»»

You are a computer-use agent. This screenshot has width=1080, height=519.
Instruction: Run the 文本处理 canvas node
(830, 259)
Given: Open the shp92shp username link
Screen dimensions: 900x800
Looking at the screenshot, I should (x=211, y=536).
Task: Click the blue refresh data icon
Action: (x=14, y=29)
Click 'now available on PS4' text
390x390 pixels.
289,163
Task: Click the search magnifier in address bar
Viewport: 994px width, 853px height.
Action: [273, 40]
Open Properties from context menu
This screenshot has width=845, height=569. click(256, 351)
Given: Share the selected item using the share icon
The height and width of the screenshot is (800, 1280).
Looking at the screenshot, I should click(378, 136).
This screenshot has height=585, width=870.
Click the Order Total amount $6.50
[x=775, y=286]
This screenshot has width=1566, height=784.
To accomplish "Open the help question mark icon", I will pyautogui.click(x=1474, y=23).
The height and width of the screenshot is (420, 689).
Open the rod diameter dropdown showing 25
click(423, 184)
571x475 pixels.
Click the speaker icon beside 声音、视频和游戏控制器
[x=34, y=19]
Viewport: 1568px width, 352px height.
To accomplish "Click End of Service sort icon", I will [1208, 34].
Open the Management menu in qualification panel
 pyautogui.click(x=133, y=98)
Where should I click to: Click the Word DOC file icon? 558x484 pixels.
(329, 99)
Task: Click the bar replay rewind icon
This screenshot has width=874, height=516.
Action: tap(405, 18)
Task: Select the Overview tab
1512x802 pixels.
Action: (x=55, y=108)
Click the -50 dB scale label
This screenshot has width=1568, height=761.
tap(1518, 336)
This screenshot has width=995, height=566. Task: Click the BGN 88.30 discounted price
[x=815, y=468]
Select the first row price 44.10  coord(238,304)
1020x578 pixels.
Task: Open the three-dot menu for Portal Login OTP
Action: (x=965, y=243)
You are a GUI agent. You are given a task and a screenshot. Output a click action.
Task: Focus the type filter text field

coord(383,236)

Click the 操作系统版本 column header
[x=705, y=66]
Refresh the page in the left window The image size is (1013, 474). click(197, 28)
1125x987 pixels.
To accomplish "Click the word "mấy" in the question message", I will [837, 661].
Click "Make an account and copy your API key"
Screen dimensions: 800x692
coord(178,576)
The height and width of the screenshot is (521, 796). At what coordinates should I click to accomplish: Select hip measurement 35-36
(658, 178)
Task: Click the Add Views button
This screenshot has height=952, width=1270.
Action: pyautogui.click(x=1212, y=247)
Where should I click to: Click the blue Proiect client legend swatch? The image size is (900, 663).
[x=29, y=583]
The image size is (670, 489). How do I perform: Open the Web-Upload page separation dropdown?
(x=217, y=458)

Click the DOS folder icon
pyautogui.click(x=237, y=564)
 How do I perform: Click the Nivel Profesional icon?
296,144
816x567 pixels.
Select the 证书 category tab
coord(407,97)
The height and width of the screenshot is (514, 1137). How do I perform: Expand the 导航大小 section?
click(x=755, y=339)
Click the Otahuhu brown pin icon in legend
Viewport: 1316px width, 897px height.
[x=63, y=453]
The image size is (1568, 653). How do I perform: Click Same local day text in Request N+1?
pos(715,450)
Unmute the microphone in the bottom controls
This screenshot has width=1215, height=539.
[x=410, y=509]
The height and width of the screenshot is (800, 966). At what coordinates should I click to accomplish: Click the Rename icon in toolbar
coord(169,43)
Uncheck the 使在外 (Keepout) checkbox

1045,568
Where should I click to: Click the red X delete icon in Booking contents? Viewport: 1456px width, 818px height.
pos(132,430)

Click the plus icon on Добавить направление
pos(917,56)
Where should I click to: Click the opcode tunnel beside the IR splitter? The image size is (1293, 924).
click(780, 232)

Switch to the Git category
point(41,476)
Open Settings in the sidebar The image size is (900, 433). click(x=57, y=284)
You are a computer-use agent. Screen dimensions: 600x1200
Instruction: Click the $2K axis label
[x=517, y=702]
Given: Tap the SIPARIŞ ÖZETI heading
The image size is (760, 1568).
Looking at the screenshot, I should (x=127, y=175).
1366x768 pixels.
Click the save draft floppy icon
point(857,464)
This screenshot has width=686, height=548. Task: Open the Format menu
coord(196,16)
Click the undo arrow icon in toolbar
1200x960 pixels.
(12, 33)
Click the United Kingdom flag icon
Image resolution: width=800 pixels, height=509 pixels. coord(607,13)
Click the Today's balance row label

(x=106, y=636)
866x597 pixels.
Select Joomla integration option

««

Would you write out all of the data again, unchanged?

You are a computer-use agent. This screenshot has width=1080, height=519.
Instruction: Run the 文本处理 canvas node
(830, 259)
Given: Open the shp92shp username link
Screen dimensions: 900x800
Looking at the screenshot, I should (x=211, y=536).
Task: Click the blue refresh data icon
Action: (x=14, y=29)
Click 'now available on PS4' text
390x390 pixels.
289,163
Task: Click the search magnifier in address bar
Viewport: 994px width, 853px height.
Action: [273, 40]
Open Properties from context menu
This screenshot has width=845, height=569. click(256, 351)
Given: Share the selected item using the share icon
The height and width of the screenshot is (800, 1280).
Looking at the screenshot, I should click(378, 136).
This screenshot has height=585, width=870.
Click the Order Total amount $6.50
[x=775, y=286]
This screenshot has width=1566, height=784.
To accomplish "Open the help question mark icon", I will pyautogui.click(x=1474, y=23).
The height and width of the screenshot is (420, 689).
Open the rod diameter dropdown showing 25
click(423, 184)
571x475 pixels.
Click the speaker icon beside 声音、视频和游戏控制器
[x=34, y=19]
Viewport: 1568px width, 352px height.
To accomplish "Click End of Service sort icon", I will [1208, 34].
Open the Management menu in qualification panel
 pyautogui.click(x=133, y=98)
Where should I click to: Click the Word DOC file icon? 558x484 pixels.
(329, 99)
Task: Click the bar replay rewind icon
This screenshot has width=874, height=516.
Action: tap(405, 18)
Task: Select the Overview tab
1512x802 pixels.
Action: (x=55, y=108)
Click the -50 dB scale label
This screenshot has width=1568, height=761.
tap(1518, 336)
This screenshot has width=995, height=566. Task: Click the BGN 88.30 discounted price
[x=815, y=468]
Select the first row price 44.10  coord(238,304)
1020x578 pixels.
Task: Open the three-dot menu for Portal Login OTP
Action: (x=965, y=243)
You are a GUI agent. You are given a task and a screenshot. Output a click action.
Task: Focus the type filter text field

coord(383,236)

Click the 操作系统版本 column header
[x=705, y=66]
Refresh the page in the left window The image size is (1013, 474). click(197, 28)
1125x987 pixels.
To accomplish "Click the word "mấy" in the question message", I will [837, 661].
Click "Make an account and copy your API key"
Screen dimensions: 800x692
coord(178,576)
The height and width of the screenshot is (521, 796). At what coordinates should I click to accomplish: Select hip measurement 35-36
(658, 178)
Task: Click the Add Views button
This screenshot has height=952, width=1270.
Action: pyautogui.click(x=1212, y=247)
Where should I click to: Click the blue Proiect client legend swatch? The image size is (900, 663).
[x=29, y=583]
The image size is (670, 489). How do I perform: Open the Web-Upload page separation dropdown?
(x=217, y=458)

Click the DOS folder icon
pyautogui.click(x=237, y=564)
 How do I perform: Click the Nivel Profesional icon?
296,144
816x567 pixels.
Select the 证书 category tab
coord(407,97)
The height and width of the screenshot is (514, 1137). How do I perform: Expand the 导航大小 section?
click(x=755, y=339)
Click the Otahuhu brown pin icon in legend
Viewport: 1316px width, 897px height.
[x=63, y=453]
The image size is (1568, 653). How do I perform: Click Same local day text in Request N+1?
pos(715,450)
Unmute the microphone in the bottom controls
This screenshot has width=1215, height=539.
[x=410, y=509]
The height and width of the screenshot is (800, 966). At what coordinates should I click to accomplish: Click the Rename icon in toolbar
coord(169,43)
Uncheck the 使在外 (Keepout) checkbox

1045,568
Where should I click to: Click the red X delete icon in Booking contents? Viewport: 1456px width, 818px height.
pos(132,430)

Click the plus icon on Добавить направление
pos(917,56)
Where should I click to: Click the opcode tunnel beside the IR splitter? The image size is (1293, 924).
click(780, 232)

Switch to the Git category
point(41,476)
Open Settings in the sidebar The image size is (900, 433). click(x=57, y=284)
You are a computer-use agent. Screen dimensions: 600x1200
Instruction: Click the $2K axis label
[x=517, y=702]
Given: Tap the SIPARIŞ ÖZETI heading
The image size is (760, 1568).
Looking at the screenshot, I should (x=127, y=175).
1366x768 pixels.
Click the save draft floppy icon
point(857,464)
This screenshot has width=686, height=548. Task: Open the Format menu
coord(196,16)
Click the undo arrow icon in toolbar
1200x960 pixels.
(12, 33)
Click the United Kingdom flag icon
Image resolution: width=800 pixels, height=509 pixels. coord(607,13)
Click the Today's balance row label

(x=106, y=636)
866x597 pixels.
Select Joomla integration option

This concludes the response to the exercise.